Rather than allowing judges to ask legislatures for particular actions, courts should solely provide objective and analytical information to legislatures without indicating preferences for any given measures. By doing so, courts prevent legislators from taking advantage of perceived vulnerabilities while simultaneously ensuring that legislators have the information they need to make educated decisions. Further, doing so would not increase courts’ responsibilities, as the AOUSC and other administrative offices already collect extensive data that can be—and is—shared with their respective legislatures. There is also a difference between judicial lobbying and instances in which legislatures specifically ask judges for input, and there is no reason that judges should not comply with these requests, so long as their input remains informative rather than advocative—that is, limited to describing relevant practices and administrative constraints rather than recommending that a legislature adopt or reject a particular policy or provide increased funding.

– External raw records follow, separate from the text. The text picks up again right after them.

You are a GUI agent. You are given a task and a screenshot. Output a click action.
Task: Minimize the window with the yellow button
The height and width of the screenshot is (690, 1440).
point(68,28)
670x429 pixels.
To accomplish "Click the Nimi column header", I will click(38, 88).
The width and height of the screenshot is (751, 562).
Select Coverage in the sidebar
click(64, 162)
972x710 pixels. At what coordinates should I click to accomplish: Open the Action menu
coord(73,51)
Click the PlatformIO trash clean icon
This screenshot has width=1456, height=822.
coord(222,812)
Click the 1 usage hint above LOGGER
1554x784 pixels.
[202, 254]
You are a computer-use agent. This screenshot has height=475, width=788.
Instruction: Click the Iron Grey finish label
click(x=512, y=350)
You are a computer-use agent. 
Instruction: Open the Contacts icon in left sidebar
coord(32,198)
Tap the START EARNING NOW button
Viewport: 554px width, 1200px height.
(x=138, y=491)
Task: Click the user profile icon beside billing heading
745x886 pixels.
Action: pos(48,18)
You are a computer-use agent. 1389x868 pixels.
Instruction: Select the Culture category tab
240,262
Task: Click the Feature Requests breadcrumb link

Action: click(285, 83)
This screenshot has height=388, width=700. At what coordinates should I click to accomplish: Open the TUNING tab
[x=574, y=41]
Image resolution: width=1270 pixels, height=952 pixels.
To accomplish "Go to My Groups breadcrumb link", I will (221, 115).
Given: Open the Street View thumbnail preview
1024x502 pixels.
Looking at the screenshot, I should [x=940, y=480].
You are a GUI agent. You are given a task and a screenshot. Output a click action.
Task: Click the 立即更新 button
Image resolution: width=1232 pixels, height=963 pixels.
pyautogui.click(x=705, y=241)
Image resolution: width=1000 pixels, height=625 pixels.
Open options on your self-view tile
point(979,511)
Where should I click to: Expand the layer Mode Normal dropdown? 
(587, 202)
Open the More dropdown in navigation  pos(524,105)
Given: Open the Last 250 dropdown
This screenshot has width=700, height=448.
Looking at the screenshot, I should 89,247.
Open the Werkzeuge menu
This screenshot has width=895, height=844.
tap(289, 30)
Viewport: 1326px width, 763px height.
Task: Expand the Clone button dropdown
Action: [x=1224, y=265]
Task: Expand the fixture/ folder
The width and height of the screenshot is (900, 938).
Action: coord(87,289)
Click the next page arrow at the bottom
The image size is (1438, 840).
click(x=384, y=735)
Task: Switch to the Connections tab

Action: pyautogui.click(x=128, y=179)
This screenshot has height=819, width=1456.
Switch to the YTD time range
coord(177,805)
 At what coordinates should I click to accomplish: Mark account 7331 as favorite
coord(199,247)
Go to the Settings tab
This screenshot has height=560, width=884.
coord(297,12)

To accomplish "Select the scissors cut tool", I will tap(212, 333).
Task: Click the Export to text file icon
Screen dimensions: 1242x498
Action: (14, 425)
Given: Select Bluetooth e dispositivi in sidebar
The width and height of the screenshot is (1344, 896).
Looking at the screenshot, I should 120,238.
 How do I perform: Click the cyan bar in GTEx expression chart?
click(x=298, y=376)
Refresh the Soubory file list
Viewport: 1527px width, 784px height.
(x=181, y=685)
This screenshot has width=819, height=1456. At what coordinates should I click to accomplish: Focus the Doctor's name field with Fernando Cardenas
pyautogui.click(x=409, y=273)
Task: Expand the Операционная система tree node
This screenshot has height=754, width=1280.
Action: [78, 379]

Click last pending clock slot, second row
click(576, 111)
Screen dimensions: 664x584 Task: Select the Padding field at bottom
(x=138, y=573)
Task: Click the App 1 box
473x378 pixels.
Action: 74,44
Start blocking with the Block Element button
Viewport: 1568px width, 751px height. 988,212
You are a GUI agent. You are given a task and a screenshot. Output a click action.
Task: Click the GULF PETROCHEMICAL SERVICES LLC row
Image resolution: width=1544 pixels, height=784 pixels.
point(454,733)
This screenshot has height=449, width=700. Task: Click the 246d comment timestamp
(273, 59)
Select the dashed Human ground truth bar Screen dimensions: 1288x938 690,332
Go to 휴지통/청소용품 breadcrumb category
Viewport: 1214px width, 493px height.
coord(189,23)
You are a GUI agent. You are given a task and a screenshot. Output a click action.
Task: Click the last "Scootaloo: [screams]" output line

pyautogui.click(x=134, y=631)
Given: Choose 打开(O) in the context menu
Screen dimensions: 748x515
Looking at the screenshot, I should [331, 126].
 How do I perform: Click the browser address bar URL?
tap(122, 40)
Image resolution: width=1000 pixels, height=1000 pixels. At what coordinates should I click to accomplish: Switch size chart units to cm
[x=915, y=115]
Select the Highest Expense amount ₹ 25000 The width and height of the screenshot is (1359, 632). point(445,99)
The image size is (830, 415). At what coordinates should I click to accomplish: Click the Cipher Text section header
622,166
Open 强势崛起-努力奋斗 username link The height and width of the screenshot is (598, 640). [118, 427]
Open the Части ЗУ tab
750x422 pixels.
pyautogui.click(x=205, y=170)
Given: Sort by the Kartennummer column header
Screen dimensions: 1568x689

It is important, of course, to recognize that judiciaries are never truly independent. Most judges are appointed and confirmed by politicians, while the rest are elected by the people, creating avenues through which ambitions for power and promotions can influence judicial decisions. Further, courts will always depend on legislatures to determine their funding, jurisdiction, and resources. Regardless of the inherent intertwinedness between courts and the other branches of government, measures to increase judicial impartiality, independence, and credibility are still worthwhile. By foregoing judicial lobbying, courts would be doing exactly that.